Я заметила девушку и чуть не вскрикнула от такого же восхищения, как на озере при виде дикого лебедя. Так, вероятно, радуется охотник одинокой лани, предвкушая, что она приведет за собой целое стадо. С двумя гектарами на каждую ученицу в Роузбаде легче было повстречать не студентку, а лань, которыми изобиловали здешние угодья. В кафетерии, где я завтракала, не было ни одной студентки, хотя их ожидали столы с великолепными закусками. Персонал был готов накрывать, разогревать, варить и жарить все, что они попросят, и даже украшать мороженое (двадцать три вида на выбор) разноцветным кремом и обжаренной в сахаре миндальной крошкой. Возможно, я пришла слишком рано, или у них еще не возобновились занятия, или дело было накануне каникул, или после выходных — но их здесь не было.

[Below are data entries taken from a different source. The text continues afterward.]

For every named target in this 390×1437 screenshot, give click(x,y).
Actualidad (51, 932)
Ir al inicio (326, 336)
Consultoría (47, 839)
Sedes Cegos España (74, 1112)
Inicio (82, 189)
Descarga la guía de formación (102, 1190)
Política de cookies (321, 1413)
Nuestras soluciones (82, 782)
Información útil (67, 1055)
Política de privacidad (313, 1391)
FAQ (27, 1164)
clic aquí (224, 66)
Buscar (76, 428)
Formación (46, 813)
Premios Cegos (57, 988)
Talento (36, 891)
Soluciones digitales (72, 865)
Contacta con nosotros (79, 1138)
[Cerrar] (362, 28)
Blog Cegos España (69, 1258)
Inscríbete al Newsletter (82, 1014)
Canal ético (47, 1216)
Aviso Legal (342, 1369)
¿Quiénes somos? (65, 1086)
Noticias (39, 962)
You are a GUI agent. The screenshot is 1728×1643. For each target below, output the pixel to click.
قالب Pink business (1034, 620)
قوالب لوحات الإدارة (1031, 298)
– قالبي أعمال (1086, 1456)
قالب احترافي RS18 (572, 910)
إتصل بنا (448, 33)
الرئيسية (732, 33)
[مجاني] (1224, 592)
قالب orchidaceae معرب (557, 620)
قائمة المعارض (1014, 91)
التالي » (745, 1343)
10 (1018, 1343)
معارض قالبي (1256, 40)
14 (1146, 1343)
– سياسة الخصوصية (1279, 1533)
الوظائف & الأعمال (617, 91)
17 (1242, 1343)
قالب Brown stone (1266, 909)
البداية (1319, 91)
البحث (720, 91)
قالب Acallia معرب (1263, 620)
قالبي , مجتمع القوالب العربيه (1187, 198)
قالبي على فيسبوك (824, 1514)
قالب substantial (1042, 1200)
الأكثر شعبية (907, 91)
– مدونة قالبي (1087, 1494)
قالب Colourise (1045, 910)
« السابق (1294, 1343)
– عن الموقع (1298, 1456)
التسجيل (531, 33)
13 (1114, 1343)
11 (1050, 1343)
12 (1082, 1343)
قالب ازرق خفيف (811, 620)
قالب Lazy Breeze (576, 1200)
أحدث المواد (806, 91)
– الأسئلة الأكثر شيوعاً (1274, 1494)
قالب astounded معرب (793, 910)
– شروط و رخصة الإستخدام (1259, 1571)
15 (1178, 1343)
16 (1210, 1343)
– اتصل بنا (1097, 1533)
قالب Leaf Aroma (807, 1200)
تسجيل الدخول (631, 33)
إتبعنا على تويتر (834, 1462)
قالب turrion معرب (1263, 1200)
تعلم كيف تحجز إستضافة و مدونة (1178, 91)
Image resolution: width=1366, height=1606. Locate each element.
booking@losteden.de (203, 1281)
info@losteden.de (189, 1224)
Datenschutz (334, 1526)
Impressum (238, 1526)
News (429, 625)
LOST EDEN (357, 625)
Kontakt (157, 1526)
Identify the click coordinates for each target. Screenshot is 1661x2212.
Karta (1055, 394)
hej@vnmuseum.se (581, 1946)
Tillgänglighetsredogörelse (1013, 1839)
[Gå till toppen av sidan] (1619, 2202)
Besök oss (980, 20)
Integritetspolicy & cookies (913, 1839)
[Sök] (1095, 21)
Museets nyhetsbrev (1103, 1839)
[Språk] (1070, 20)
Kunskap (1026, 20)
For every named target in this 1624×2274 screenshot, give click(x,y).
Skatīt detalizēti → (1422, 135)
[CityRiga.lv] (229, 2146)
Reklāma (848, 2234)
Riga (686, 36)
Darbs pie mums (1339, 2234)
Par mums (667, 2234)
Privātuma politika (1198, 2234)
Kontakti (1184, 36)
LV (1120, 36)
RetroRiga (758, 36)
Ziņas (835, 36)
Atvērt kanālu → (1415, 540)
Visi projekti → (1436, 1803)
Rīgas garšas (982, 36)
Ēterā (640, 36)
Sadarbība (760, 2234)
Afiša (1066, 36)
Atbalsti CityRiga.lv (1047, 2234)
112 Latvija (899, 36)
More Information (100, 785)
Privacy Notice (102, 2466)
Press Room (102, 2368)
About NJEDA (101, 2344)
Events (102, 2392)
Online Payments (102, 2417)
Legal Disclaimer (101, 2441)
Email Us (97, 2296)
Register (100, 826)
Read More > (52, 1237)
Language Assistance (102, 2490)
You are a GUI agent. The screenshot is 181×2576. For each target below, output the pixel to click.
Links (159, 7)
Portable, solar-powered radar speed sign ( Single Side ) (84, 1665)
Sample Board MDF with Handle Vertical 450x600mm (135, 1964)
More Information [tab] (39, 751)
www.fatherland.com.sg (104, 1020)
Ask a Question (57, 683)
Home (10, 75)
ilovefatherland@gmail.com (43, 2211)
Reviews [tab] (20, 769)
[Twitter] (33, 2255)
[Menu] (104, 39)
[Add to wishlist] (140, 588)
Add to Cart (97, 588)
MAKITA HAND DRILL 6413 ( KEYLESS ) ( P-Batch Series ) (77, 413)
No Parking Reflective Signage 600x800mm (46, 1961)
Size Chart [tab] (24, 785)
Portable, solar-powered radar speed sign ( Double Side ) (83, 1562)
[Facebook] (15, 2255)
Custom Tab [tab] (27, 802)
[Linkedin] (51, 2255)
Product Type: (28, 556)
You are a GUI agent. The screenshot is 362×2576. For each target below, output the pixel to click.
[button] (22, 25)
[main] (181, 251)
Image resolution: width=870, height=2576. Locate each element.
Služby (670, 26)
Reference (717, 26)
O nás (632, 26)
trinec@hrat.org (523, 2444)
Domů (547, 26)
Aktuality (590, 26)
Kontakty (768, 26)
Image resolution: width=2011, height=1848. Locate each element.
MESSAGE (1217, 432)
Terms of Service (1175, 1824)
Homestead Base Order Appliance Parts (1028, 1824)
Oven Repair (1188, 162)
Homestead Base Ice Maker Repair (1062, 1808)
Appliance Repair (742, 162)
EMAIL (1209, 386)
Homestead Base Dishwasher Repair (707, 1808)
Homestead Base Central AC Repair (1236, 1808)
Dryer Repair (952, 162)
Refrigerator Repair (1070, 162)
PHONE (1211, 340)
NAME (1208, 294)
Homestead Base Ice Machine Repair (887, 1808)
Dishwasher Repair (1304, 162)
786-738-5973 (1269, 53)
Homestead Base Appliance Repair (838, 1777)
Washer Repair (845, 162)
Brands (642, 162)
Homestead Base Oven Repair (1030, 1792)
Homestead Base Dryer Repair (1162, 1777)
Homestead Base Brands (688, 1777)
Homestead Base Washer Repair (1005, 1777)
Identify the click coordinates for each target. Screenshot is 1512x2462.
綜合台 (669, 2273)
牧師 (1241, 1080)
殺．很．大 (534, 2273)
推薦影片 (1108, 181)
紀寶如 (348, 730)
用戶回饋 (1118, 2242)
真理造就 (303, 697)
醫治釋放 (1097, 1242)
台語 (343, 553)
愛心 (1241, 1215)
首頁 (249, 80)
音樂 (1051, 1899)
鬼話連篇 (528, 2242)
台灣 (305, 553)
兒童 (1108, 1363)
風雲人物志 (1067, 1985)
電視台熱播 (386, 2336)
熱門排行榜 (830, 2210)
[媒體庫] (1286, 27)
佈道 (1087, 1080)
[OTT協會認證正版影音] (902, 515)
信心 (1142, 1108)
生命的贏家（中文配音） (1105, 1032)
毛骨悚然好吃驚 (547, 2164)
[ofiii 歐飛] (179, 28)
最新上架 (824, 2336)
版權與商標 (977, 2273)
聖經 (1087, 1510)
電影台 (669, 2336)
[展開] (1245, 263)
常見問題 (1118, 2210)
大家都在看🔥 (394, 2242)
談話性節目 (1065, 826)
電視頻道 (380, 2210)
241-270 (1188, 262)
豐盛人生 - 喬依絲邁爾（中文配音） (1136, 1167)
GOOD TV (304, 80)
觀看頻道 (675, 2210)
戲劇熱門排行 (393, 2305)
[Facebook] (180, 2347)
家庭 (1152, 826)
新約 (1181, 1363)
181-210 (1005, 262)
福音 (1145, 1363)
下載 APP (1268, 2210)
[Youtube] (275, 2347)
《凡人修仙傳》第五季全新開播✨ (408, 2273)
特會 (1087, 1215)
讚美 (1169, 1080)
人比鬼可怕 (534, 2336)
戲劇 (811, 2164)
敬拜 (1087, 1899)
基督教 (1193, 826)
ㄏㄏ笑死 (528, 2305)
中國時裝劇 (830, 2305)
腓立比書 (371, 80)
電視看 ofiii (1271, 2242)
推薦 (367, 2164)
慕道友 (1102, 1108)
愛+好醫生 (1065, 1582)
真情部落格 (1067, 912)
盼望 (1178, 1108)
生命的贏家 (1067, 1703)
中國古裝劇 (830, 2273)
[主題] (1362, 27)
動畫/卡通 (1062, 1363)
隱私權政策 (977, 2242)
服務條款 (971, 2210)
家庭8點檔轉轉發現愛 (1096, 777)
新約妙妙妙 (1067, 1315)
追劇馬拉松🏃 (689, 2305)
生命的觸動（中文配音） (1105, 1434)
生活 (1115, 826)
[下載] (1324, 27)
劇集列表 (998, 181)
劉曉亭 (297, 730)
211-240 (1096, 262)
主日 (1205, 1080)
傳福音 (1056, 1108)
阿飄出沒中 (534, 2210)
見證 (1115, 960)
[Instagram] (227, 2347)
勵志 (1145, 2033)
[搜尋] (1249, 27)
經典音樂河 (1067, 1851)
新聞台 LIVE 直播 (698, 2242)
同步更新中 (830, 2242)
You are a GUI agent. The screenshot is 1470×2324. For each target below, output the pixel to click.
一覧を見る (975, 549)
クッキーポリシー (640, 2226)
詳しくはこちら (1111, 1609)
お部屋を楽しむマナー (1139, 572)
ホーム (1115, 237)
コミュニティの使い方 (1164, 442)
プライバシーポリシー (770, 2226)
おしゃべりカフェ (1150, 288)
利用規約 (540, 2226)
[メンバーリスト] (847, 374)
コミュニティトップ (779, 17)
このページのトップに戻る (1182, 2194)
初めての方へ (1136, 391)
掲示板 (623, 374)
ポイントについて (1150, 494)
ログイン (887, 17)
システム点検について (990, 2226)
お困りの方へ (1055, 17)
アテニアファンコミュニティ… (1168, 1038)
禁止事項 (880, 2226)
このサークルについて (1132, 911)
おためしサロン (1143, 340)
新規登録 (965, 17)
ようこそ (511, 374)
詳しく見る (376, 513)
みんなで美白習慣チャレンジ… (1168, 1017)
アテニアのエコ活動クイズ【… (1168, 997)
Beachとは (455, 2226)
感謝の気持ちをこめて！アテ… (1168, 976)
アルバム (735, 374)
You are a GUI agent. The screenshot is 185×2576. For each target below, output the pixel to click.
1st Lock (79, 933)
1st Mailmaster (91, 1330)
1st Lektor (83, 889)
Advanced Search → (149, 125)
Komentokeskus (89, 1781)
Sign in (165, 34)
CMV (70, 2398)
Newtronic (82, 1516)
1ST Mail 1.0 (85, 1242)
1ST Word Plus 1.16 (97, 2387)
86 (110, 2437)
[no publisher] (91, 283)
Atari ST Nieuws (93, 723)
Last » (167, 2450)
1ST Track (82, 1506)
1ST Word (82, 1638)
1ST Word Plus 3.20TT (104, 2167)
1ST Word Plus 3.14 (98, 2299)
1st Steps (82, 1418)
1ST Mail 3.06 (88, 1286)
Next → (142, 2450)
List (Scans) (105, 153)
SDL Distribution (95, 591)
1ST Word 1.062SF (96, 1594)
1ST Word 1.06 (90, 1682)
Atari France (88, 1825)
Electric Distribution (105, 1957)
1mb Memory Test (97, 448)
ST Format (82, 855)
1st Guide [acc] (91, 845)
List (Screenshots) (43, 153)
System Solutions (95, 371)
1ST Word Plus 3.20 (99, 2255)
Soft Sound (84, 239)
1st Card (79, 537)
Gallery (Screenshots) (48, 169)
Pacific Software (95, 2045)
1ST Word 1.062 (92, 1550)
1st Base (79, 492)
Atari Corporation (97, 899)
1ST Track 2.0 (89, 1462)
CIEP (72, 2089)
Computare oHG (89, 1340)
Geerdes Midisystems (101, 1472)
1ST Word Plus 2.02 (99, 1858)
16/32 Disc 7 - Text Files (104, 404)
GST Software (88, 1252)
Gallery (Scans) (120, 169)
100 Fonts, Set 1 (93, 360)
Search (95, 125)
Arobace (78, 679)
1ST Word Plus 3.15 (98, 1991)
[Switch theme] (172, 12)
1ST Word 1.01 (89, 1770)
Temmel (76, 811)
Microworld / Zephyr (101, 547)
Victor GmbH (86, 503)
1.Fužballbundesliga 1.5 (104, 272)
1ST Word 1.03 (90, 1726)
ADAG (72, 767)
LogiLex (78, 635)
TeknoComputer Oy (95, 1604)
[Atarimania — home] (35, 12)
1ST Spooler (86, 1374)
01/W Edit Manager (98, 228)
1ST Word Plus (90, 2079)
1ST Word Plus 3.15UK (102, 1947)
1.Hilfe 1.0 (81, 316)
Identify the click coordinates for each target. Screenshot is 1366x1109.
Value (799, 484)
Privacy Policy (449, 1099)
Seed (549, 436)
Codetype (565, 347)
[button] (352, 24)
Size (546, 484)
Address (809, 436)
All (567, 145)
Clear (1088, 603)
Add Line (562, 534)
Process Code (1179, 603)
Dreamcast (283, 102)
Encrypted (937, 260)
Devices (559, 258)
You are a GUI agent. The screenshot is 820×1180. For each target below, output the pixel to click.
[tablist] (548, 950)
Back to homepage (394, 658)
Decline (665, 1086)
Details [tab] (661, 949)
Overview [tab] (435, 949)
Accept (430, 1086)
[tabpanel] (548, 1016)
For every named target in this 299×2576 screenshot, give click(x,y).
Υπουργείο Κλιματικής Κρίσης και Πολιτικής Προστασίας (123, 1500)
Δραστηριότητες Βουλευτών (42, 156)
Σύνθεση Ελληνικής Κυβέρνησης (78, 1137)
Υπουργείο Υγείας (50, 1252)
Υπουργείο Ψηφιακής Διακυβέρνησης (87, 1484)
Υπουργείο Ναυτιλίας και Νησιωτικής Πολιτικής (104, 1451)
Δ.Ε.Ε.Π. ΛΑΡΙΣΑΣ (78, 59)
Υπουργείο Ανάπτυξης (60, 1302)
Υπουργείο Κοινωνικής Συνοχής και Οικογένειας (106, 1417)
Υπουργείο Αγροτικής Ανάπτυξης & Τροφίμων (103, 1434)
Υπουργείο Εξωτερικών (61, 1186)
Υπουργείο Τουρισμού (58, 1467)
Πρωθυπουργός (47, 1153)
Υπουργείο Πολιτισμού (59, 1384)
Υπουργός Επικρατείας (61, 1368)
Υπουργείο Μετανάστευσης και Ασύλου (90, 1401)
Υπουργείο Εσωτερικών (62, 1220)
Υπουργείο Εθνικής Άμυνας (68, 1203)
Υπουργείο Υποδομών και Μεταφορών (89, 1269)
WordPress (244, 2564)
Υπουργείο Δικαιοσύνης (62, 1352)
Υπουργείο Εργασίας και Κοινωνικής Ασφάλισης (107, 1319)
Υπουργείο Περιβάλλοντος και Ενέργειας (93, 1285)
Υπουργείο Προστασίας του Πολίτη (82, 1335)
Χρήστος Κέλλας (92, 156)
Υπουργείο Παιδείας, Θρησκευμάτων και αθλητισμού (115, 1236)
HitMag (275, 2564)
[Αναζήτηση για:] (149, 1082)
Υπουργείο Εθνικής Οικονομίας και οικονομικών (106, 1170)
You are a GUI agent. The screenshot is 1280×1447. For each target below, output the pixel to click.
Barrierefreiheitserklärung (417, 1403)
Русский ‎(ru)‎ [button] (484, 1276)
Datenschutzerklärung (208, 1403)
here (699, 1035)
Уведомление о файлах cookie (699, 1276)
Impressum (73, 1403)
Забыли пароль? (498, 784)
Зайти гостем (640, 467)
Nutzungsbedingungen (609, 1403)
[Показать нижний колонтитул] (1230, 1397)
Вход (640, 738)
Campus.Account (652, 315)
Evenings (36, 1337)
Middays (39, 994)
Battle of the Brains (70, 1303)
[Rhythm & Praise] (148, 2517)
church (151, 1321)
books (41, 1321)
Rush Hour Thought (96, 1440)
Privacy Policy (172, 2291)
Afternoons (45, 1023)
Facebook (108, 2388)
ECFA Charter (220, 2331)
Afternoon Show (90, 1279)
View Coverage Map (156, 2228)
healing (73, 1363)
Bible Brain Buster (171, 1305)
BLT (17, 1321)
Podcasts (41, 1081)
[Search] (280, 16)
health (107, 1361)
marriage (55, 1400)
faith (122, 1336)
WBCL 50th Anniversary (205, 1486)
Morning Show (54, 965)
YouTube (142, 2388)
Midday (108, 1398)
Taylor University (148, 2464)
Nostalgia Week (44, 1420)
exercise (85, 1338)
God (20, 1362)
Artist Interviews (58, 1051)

— Тише! — шепнул Филипп. — Она творит.
Я замерла в изумлении перед таким способом творить. Мне казалось, что в Роузбаде вдохновение зависело от исправной работы кафетерия. Этой же девушке было достаточно озера и лебедей, тишины пляжа, домиков на опушке леса — этих храмов на лоне природы. Девушка творила, то есть она в одиночестве лежала на причале, устремив взгляд в бесконечность. У нее были рыжие волосы, она была очень молода и бесконечно красива. Вот что в Роузбаде называли творчеством — раствориться в пейзаже абсолютный красоты, красоты, не загнанной в какие-то рамки, как мы привыкли это делать из страха, что ее испортит что-нибудь безобразное; красоты на триста шестьдесят градусов вокруг, с вершинами деревьев, небом и птицами, красоты без плутовства. Выпустить на волю свои чувства и во всей красе рассказать о них! Подумать только, чтобы я вот так созерцала лебедей на зеленой глади озера в поисках единственной идеи, единственного образа — сама мысль об этом показалась мне дикой.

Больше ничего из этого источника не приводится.